Examine each line of the data. Copy the line if it includes the word "navigation".

*** Dataset extract ***

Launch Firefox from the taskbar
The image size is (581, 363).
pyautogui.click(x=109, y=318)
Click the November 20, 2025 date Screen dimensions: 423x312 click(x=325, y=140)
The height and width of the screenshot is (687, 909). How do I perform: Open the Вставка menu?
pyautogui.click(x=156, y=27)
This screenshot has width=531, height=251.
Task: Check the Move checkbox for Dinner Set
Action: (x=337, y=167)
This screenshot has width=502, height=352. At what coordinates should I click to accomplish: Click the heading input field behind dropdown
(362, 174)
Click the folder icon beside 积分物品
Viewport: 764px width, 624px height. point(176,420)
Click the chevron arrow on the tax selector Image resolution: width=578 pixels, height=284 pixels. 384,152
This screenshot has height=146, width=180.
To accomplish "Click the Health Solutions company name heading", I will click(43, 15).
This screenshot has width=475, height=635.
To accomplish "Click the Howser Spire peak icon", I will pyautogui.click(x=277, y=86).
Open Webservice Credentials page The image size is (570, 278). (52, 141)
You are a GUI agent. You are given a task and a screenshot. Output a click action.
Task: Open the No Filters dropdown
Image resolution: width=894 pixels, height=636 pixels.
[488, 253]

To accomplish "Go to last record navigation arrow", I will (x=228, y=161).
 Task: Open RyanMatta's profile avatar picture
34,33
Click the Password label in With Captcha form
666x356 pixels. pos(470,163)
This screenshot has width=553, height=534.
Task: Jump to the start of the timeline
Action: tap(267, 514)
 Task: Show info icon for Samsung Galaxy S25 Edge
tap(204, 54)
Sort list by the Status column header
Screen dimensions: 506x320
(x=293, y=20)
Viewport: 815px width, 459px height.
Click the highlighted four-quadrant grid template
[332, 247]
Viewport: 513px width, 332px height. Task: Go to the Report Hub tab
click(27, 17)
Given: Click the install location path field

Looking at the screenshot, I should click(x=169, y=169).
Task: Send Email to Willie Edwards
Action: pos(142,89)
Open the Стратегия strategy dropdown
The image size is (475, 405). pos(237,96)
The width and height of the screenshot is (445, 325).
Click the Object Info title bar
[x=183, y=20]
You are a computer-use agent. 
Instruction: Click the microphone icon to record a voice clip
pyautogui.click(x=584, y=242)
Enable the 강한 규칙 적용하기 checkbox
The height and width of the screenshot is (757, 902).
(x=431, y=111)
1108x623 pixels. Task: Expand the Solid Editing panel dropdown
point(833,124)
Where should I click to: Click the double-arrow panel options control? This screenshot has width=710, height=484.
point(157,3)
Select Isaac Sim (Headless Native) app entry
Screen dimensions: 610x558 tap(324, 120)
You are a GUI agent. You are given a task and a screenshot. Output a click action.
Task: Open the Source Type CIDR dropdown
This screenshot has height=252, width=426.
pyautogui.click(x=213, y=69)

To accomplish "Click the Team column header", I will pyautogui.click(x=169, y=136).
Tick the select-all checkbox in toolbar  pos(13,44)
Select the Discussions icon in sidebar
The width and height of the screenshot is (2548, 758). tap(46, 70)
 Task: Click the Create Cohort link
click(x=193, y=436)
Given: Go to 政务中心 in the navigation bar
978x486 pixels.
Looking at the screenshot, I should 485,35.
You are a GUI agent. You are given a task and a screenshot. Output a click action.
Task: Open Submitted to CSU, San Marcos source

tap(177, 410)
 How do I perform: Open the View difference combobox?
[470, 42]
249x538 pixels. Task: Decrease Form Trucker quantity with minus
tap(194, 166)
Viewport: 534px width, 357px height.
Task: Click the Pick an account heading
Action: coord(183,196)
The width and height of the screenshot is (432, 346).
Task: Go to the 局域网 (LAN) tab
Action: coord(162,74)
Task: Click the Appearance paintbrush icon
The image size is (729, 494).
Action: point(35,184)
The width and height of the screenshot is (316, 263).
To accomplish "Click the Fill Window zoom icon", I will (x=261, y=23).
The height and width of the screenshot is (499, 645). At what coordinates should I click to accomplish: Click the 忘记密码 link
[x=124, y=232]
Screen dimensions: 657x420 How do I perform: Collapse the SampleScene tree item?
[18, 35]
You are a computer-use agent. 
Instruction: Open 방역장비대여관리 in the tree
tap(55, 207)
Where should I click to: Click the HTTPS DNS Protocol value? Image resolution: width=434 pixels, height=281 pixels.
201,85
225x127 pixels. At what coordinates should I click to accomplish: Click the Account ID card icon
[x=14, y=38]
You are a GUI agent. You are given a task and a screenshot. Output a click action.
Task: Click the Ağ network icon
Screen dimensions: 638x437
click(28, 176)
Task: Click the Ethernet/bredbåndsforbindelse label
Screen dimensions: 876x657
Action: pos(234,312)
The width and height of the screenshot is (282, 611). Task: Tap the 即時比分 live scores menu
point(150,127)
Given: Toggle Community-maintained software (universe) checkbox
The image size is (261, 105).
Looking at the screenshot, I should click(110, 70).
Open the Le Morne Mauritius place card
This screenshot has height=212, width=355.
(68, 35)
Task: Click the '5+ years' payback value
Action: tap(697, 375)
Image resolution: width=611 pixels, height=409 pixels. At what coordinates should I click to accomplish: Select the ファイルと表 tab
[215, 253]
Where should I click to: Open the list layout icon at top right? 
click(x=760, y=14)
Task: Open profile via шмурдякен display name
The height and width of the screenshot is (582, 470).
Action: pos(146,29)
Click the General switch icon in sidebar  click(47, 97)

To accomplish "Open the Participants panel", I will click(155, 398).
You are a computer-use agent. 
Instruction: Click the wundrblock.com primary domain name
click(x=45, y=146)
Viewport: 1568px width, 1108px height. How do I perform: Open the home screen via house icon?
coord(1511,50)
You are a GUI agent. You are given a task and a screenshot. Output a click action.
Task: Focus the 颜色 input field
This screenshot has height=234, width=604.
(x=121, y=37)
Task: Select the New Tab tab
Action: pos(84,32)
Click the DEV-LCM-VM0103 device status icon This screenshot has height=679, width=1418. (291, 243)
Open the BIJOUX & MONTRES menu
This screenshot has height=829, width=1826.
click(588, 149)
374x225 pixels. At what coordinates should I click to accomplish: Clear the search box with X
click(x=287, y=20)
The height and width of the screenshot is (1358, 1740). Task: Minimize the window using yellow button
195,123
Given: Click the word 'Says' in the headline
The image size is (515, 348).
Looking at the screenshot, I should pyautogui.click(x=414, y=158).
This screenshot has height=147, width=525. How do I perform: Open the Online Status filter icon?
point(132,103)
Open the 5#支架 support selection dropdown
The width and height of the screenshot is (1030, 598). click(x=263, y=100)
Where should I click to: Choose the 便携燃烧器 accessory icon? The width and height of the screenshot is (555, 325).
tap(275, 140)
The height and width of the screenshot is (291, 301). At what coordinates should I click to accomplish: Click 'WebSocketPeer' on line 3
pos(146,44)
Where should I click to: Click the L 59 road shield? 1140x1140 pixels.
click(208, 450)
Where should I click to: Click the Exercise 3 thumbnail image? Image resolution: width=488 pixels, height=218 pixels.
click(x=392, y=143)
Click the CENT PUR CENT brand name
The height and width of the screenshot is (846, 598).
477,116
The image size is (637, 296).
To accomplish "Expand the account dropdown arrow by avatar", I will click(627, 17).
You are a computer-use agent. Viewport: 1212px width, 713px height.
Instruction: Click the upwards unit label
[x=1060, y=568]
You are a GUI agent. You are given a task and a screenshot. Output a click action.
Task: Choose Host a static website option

*** End of Dataset extract ***

Result of the task →
To accomplish "Go to last record navigation arrow", I will (x=228, y=161).
Given: Go to 政务中心 in the navigation bar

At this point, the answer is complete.